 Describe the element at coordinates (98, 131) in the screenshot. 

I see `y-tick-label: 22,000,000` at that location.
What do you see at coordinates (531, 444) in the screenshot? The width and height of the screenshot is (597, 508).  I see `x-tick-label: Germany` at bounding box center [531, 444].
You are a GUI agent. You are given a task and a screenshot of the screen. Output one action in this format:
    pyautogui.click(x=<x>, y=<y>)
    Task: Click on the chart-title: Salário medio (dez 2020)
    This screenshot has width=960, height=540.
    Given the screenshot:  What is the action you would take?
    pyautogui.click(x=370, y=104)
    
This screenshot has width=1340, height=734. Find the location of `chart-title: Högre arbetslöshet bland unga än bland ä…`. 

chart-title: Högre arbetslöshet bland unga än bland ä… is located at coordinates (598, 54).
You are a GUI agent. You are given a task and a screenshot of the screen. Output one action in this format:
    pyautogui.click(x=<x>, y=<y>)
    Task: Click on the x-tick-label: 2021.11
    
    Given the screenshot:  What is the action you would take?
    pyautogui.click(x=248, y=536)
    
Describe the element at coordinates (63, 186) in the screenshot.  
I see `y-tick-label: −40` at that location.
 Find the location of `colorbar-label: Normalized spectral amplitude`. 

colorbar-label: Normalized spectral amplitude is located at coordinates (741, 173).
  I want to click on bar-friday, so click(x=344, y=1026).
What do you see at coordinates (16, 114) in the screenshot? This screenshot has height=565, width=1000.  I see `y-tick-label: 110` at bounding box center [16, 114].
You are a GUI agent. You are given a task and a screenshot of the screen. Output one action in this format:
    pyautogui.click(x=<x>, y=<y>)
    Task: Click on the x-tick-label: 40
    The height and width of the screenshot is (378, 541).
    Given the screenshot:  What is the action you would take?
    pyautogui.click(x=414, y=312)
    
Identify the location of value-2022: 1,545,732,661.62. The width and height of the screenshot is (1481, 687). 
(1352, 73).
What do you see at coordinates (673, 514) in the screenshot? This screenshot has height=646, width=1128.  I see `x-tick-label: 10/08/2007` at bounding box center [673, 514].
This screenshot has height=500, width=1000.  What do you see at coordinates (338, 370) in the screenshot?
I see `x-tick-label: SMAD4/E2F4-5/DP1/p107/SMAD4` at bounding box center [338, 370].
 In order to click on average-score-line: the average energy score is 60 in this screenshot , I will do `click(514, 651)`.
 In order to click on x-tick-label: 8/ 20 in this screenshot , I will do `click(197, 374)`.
----
Convert the rows into a JSON array of strings, starting at the line containing "This screenshot has height=500, width=1000." and ending with the final line of the rows, both included. Give one string per line and skip blank lines.

**RESULT OF THE EXERCISE**
[
  "This screenshot has height=500, width=1000.  What do you see at coordinates (338, 370) in the screenshot?",
  "I see `x-tick-label: SMAD4/E2F4-5/DP1/p107/SMAD4` at bounding box center [338, 370].",
  " In order to click on average-score-line: the average energy score is 60 in this screenshot , I will do `click(514, 651)`.",
  " In order to click on x-tick-label: 8/ 20 in this screenshot , I will do `click(197, 374)`."
]